Если греческий гуманистический интеллектуализм полагает, что отсутствие добродетели есть в конце концов отсутствие знания, то ленинский почти уже сатанинский рационализм как бы перевертывает это положение. Всякое отсутствие знания (а знают только марксисты) есть для него в конечном счете не только отсутствие знания — глупость, но и тождественная с глупостью подлость. Причем Ленин не понимает не только своих врагов, но и всей духовно-бытовой реальности русской жизни. Не понимает русской истории, в которой видит исключительно только погромы, виселицы, пытки, голод и великое пресмыкательство перед попами, царями, помещиками и капиталистами; не понимает православия, не понимает национального чувства, в конце концов, не понимает как будто бы даже и русского мужика. Ведь нельзя же, в самом деле, всерьез утверждать, что великорусский мужик уже вырастает в демократа, уже гонит из церкви попов и помещиков. Что это, полное незнание мужицкой психологии или весьма своеобразное понимание демократии?

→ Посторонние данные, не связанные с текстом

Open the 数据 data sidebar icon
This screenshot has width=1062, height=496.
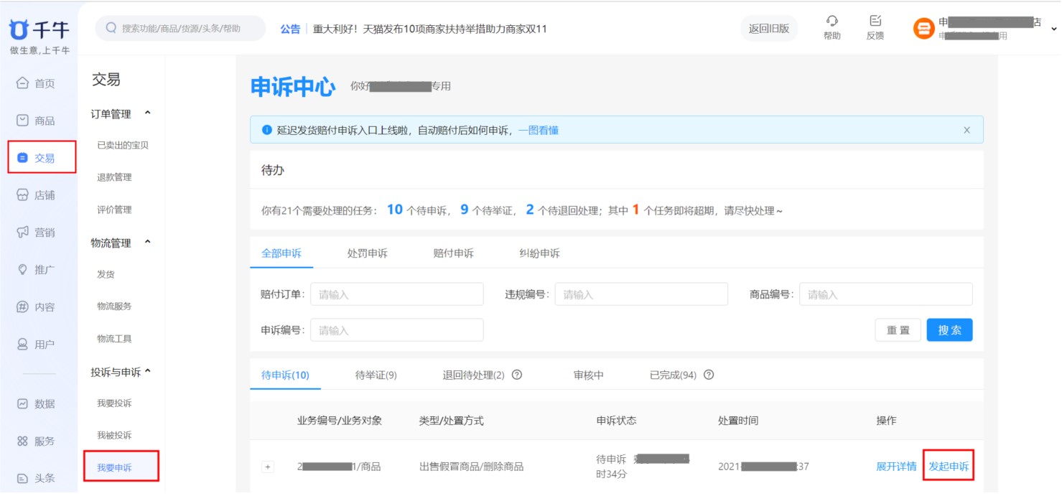23,404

Но все это, в конце концов, только мелочи. Ленин не понимает гораздо большего, быть может, самого главного, не понимает того, что введение социализма в России (мысль и сама по себе весьма смелая) могло бы удаться лишь при условии самого тщательного учета всех особенностей социально-экономического строя России, столь чуждого по всей своей структуре той Англии, с которой Маркс писал очень талантливый, но и очень условный портрет своего капитализма. Самые элементарные марксистские раздумья над социалистическим судьбами России должны были бы, казалось, подсказать ему те элементарные мысли о мужике — не пролетарии, о пролетарии-полу-мужике, о мещанине — не гражданине и капиталисте-полу-помещике, одним словом, о той характерной для России нечеткости классовых взаимоотношений, вернее, о том отсутствии в России классов в европейском смысле слова, без трезвого учета которой марксистская защита социализма в России естественно должна была обернуться борьбою против него.